INSTRUCTIONS |
(1) Answer these from the petsc-dev message, each on its own line:
(a) What environment variable setting is suggested first?
(b) Which tool is described as the closest "HIP variant of valgrind"?
(c) In the quoted note, how much of the way to finding the exact cause is tracking down when the corruption begins?
(2) Pick up the petsc-dev message on Kokkos/Crusher performance right where it stops and keep it going.

>> START PAGE TEXT

[petsc-dev] Kokkos/Crusher perforance

Justin Chang jychang48 at gmail.com
Wed Jan 26 12:54:25 CST 2022


Couple suggestions:

1. Set the environment variable "export AMD_LOG_LEVEL=3" <- this will tell
you everything that's happening at the HIP level (memcpy's, mallocs, kernel
execution time, etc)
2. Try rocgdb, AFAIK this is the closest "HIP variant of valgrind" that we
officially support. There are some tricks on running this together with
mpi, to which you can just google "mpi with gdb". But you can see how
rocgdb works here:
https://www.olcf.ornl.gov/wp-content/uploads/2021/04/rocgdb_hipmath_ornl_2021_v2.pdf


On Wed, Jan 26, 2022 at 9:56 AM Barry Smith <bsmith at petsc.dev> wrote:

>
>   Any way to run with valgrind (or a HIP variant of valgrind)? It looks
> like a memory corruption issue and tracking down exactly when the
> corruption begins is 3/4's of the way to finding the exact cause.

>> END PAGE TEXT
>> START LISTING

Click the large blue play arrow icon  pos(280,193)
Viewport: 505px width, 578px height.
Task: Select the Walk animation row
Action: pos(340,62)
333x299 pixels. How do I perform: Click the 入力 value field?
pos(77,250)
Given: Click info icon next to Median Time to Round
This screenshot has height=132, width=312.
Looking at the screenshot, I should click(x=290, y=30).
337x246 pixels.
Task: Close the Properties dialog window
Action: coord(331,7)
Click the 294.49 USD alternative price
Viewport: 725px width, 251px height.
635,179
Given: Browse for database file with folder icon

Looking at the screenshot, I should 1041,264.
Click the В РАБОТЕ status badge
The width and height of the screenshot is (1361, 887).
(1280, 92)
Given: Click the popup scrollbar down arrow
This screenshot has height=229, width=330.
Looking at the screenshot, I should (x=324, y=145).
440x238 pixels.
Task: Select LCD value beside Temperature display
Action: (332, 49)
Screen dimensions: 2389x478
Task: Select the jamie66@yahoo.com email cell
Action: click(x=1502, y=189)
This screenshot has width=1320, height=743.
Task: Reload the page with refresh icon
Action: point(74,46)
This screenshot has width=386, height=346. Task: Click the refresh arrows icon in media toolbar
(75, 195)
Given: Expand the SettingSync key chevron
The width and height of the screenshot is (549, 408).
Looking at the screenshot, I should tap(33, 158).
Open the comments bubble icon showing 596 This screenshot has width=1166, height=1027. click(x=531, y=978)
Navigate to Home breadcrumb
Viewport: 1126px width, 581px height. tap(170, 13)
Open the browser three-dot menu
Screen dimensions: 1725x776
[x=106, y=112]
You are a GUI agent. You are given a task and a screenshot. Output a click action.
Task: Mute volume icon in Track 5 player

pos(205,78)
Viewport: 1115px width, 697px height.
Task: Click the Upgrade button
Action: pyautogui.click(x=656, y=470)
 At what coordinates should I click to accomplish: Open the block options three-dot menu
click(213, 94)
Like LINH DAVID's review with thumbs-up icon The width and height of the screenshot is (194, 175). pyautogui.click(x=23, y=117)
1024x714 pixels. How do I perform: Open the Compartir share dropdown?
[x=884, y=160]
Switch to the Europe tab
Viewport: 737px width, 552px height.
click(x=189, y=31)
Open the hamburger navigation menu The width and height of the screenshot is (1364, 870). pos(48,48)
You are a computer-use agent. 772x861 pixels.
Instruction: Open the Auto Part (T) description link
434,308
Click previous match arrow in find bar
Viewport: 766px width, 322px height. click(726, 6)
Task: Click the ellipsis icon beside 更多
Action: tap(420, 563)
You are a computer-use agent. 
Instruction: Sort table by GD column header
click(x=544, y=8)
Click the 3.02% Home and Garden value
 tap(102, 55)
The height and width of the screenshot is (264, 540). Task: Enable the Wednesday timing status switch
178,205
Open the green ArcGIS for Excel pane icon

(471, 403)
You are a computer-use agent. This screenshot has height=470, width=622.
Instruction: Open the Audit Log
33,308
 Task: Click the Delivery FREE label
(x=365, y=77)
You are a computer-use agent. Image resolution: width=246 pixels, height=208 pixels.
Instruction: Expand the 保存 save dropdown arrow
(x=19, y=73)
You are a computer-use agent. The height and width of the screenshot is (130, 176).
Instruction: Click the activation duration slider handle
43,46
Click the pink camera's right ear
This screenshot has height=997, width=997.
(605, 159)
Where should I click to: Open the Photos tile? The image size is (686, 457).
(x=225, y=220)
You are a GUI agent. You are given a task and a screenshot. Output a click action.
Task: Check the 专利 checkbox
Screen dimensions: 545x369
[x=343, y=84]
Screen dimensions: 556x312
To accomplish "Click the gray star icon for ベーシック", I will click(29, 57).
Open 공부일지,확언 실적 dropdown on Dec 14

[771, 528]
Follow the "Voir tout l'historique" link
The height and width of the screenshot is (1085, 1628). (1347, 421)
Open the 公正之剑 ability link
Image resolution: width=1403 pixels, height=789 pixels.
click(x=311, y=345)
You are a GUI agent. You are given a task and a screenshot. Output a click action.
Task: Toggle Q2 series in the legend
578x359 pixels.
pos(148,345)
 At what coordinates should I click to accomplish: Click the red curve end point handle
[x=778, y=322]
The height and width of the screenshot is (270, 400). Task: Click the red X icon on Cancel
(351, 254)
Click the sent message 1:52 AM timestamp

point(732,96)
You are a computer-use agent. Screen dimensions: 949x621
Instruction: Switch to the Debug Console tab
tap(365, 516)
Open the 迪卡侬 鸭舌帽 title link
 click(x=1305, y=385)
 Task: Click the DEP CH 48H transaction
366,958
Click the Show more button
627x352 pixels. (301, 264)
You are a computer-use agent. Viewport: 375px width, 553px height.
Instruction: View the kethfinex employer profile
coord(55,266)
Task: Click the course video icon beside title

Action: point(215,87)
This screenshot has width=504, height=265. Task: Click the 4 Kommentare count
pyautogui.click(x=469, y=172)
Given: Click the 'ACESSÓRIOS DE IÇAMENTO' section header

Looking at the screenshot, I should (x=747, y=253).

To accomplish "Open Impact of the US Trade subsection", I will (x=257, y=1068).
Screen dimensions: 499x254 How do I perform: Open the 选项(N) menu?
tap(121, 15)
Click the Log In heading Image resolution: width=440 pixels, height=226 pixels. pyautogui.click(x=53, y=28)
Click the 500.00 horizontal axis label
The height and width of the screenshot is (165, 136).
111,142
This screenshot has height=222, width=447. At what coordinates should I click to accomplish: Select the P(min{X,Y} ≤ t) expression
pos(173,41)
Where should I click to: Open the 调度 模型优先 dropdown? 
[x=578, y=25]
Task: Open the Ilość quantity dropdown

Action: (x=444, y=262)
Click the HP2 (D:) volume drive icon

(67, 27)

>> END LISTING

ANSWERS TO THE EXERCISE |
(1)
(a) export AMD_LOG_LEVEL=3
(b) rocgdb
(c) 3/4 of the way

(2)
>
>   Are the crashes reproducible in the same place with identical runs?
>
>
> On Jan 26, 2022, at 10:46 AM, Mark Adams <mfadams at lbl.gov> wrote:
>
> I think it is an MPI bug. It works with GPU aware MPI turned off.
> I am sure Summit will be fine.
> We have had users fix this error by switching thier MPI.
>
> On Wed, Jan 26, 2022 at 10:10 AM Junchao Zhang <junchao.zhang at gmail.com>
> wrote:
>
>> I don't know if this is due to bugs in petsc/kokkos backend.   See if you
>> can run 6 nodes (48 mpi ranks).  If it fails, then run the same problem on
>> Summit with 8 nodes to see if it still fails. If yes, it is likely a bug of
>> our own.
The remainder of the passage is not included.